Wikileaks:US government presents evidence against Bradley Manning case

The US government presented evidence in court yesterday that the material private first class (pfc) Bradley Manning handed over to anti-secrecy organisation WikiLeaks revealed sensitive information about military operations and tactics, including code words and the name of at least one enemy target.

According to Manning, a 25-year-old Oklahoma native, he did not believe that the over 700,000 battlefield reports, diplomatic cables and video clips he leaked while working as an intelligence analyst in Baghdad would hurt national security. Prosecutors want him convicted of aiding the enemy, which carried a potential life sentence, for leaking information that ended up with Osama bin Laden.
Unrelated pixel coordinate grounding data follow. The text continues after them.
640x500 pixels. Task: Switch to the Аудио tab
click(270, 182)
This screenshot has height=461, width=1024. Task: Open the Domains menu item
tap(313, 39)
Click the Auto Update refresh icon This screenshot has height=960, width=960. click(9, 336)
Prosecutors presented evidence for the first time that Manning's leaks compromised sensitive information in dozens of categories. The evidence, which was read in court, came in the form of written statements that defence and prosecution lawyers accepted as substitutions for live testimony.
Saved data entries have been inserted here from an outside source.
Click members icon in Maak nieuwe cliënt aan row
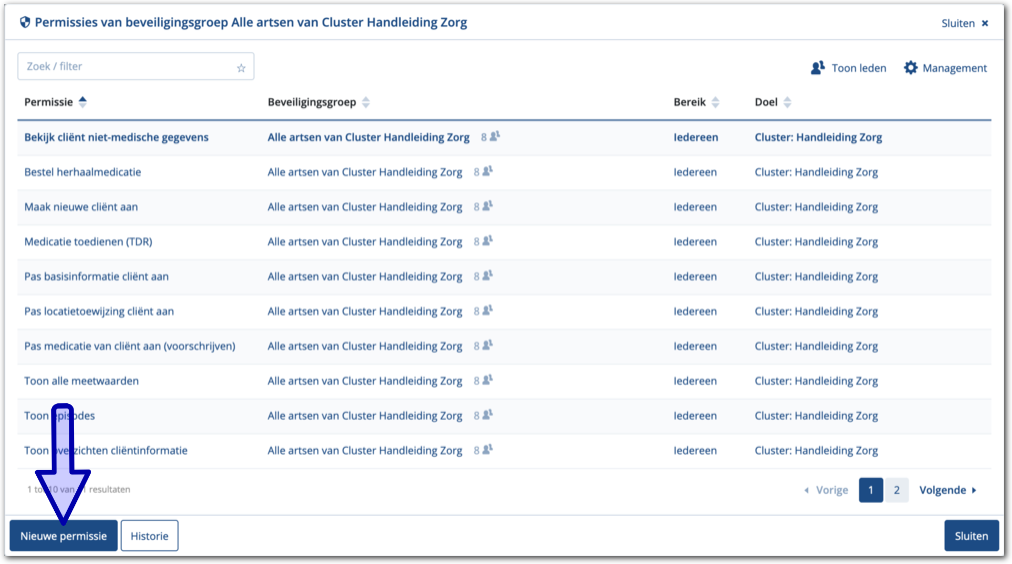 pyautogui.click(x=488, y=207)

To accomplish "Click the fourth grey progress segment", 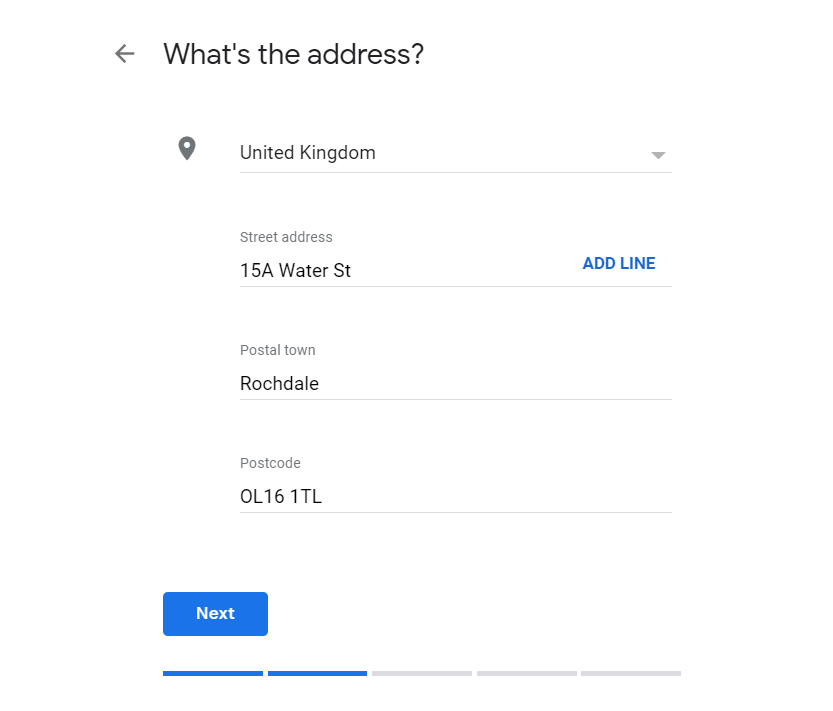I will click(526, 673).
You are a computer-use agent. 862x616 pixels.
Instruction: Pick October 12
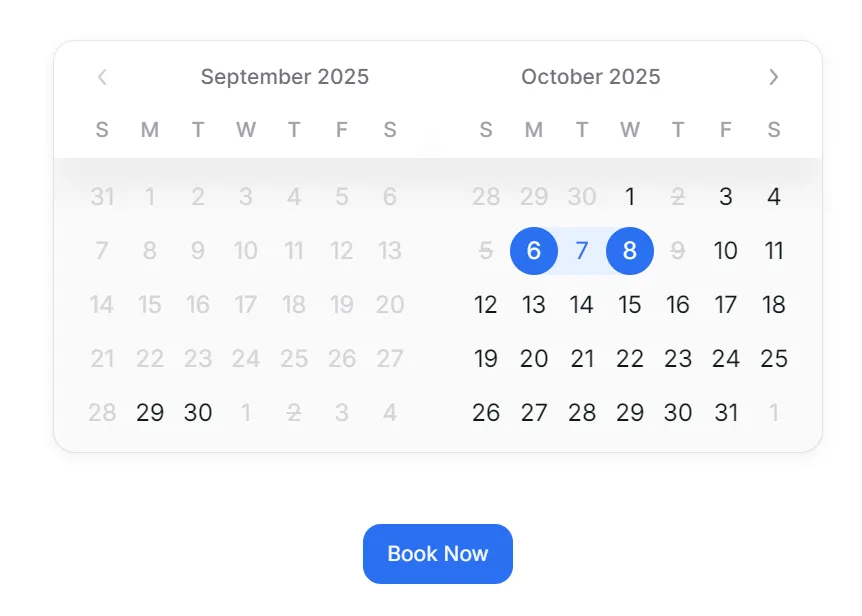[x=486, y=305]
According to a statement, by a classification expert, retired air force Lt Col Martin Nehring, his review of Afghanistan and Iraq battlefield reports revealed techniques for neutralising improvised explosives, the name of an enemy target, the names of criminal suspects and troop movements.

The evidence also included leaked material from the army's investigation into a 2009 airstrike in Afghanistan's Farah province. According to the investigation, a bomb from a B-1 bomber killed 26 civilians, at least 78 Taliban fighters and five Afghan police officers. According to local officials the attack killed 140 villagers.

Meanwhile, on Monday, Manning's court-martial for giving hundreds of thousands of sensitive documents to WikiLeaks entered its second week as a brand-new leak by another low-level intelligence employee brought the case in sharp relief.
 
According to commentators, like Manning, Edward Snowden could find himself hauled into court by the US government following his going public, as the source of the leak who exposed the nation's secret phone and internet surveillance programmes to reporters.

According to legal experts as they closely followed both cases, it came as a quite a shock to them that young, low-ranking people had had such access to powerful government secrets. Manning was 22 at the time when he handed over the military and diplomatic cables about three years ago; while Snowden is 29.

Legal experts pointed out differences between the two cases, namely that Manning's secret-spilling was more scattershot, while Snowden took a more selective approach.

Manning is facing charges under federal espionage and computer fraud laws and the most serious charge against him was aiding the enemy, which carried a potential life sentence.